KARACHI : The measures taken by the government so far to attract higher remittances from overseas Pakistanis have started bearing fruit as inflows have remained on an uptrend from several parts of the world. Remittances from overseas Pakistani workers increased 12% to $12.77 billion in first seven months (July-January) of the current fiscal year compared to $11.38 billion in the same period of previous year, reported the State Bank of Pakistan (SBP) on Monday.
The remittances have remained a big source of the country’s foreign income, which partially help finance foreign expenditure, like import payment and debt repayment, and eventually narrow down the current account deficit. Pakistanis living in western countries, including the United States and the United Kingdom, have remained the engine of growth in remittance inflows in January 2019 and first seven months of the current fiscal year.
At the same time, the remittances from Middle Eastern countries, mainly Saudi Arabia and the United Arab Emirates (UAE), showed improvement in January after remaining under pressure for around two years. “The new government is supporting remittances,” Arif Habib Limited Deputy Head of Research Tahir Abbas told The Express Tribune. In one such measure, the government had let the rupee depreciate around 32% in the past 14 months to Rs138.93 against the US dollar in the inter-bank market on Monday.
The measure was primarily taken to increase exports and cut imports in order to reduce the current account deficit. However, it also helped attract higher worker remittances. Besides, the government has started a crackdown on the illegal Hundi and Hawala operators to give a push to inflows through legal channels, including the banking system. The government has recently introduced the M-Wallet scheme to build capacity for receiving remittances instantly.
It has also doubled the incentive to Rs2 on the receipt of each dollar in remittances as airtime. “The incentives have been announced in recent months and have yet to make a fully favourable impact. Going forward, they are expected to help the country attract higher remittances,” Abbas said. “We have estimated remittances of $22.2 billion in fiscal year 2018-19 (against the government target of $21.2 billion),” he said. “The government may further increase such incentives in order to step up the flow of remittances, which will help it to efficiently manage external economic pressures,” he said.

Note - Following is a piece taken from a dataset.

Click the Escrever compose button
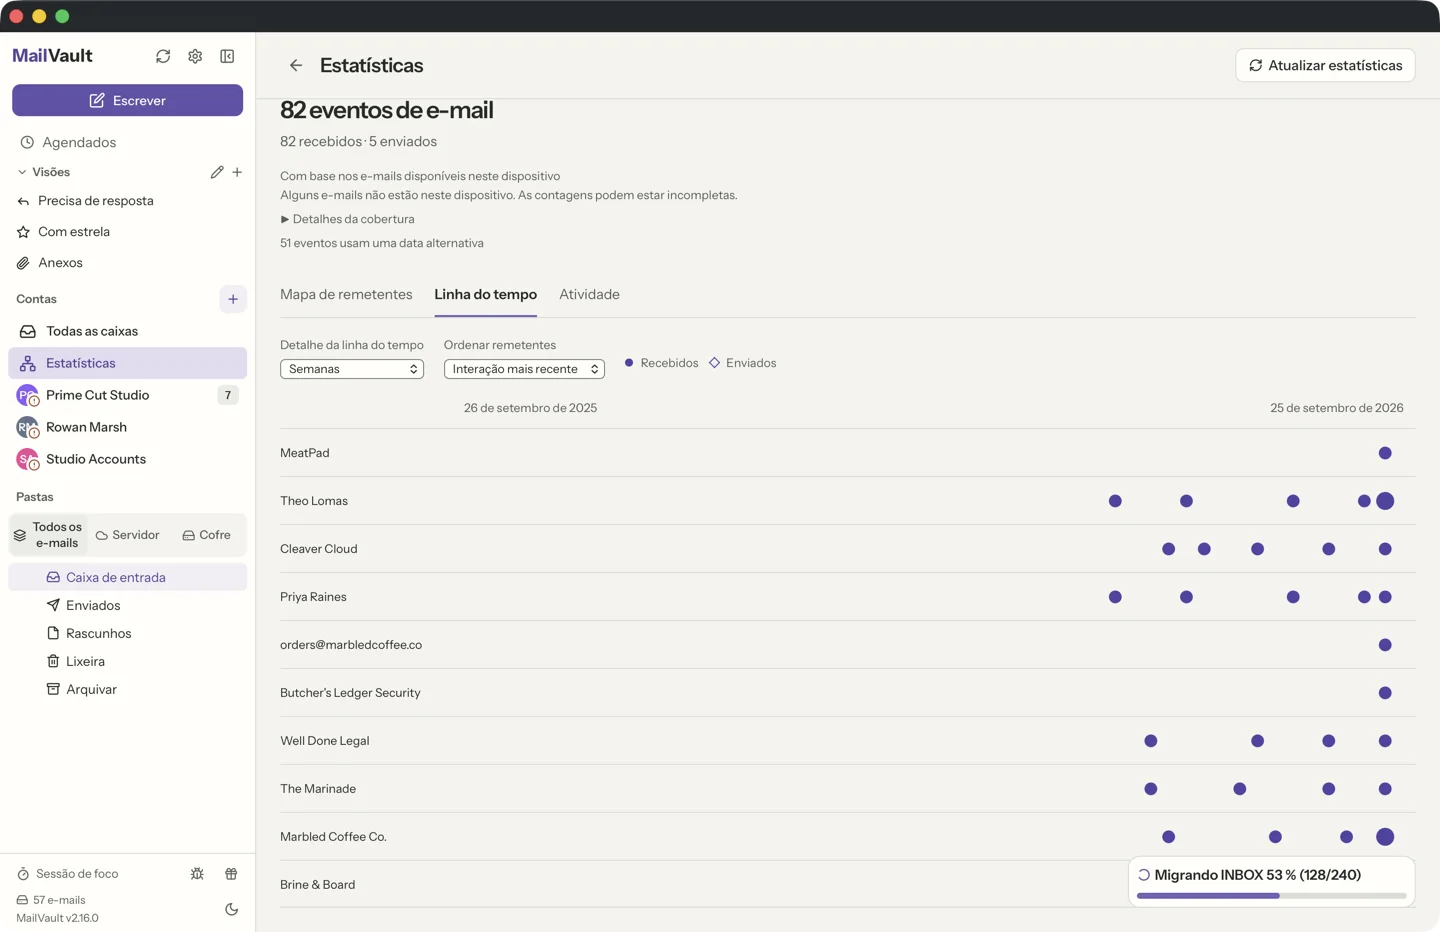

An analyst, who spoke on condition of anonymity, said remittances from two western countries – the US and the UK – had continued to increase apparently because most of the Pakistanis there were supporters of the Pakistan Tehreek-eInsaf government and Prime Minister Imran Khan. The central bank has said that remittance inflows from the Gulf Cooperation Council (GCC), particularly Saudi Arabia, have grown in the recent past. “It is possible that layoffs in the region have gone down in recent months, which may have led to the bottoming out of remittances from the GCC. It remains to be seen if this trend reversal will continue going forward,” the SBP said.
“Remittance inflows have been under stress for the past couple of years (since the first quarter of FY17) due to low oil prices and the Gulf economies’ adoption of nationalisation policies and fiscal consolidation measures,” it said. In January 2019, the inflows amounted to $1.74 billion, which were 6.4% higher than January 2018, the SBP said.
Country-wise inflows Country-wise details for January 2019 showed that inflows from Saudi Arabia increased to $403.92 million compared to $383.91 million in January 2018. Remittances from the UAE inched up to $352.12 million compared to $351.58 million last year. Workers residing in the US sent $272.32 million compared to $223.94 million in the previous year, from the UK sent $295.13 million compared to $235.1 million, GCC countries (including Bahrain, Kuwait, Qatar and Oman) $166.5 million compared to $186.33 million and EU countries $42.89 million compared to $56.4 million.
Remittances from Malaysia, Norway, Switzerland, Australia, Canada, Japan and other countries in January 2019 amounted to $210.36 million against $201.46 million in January 2018.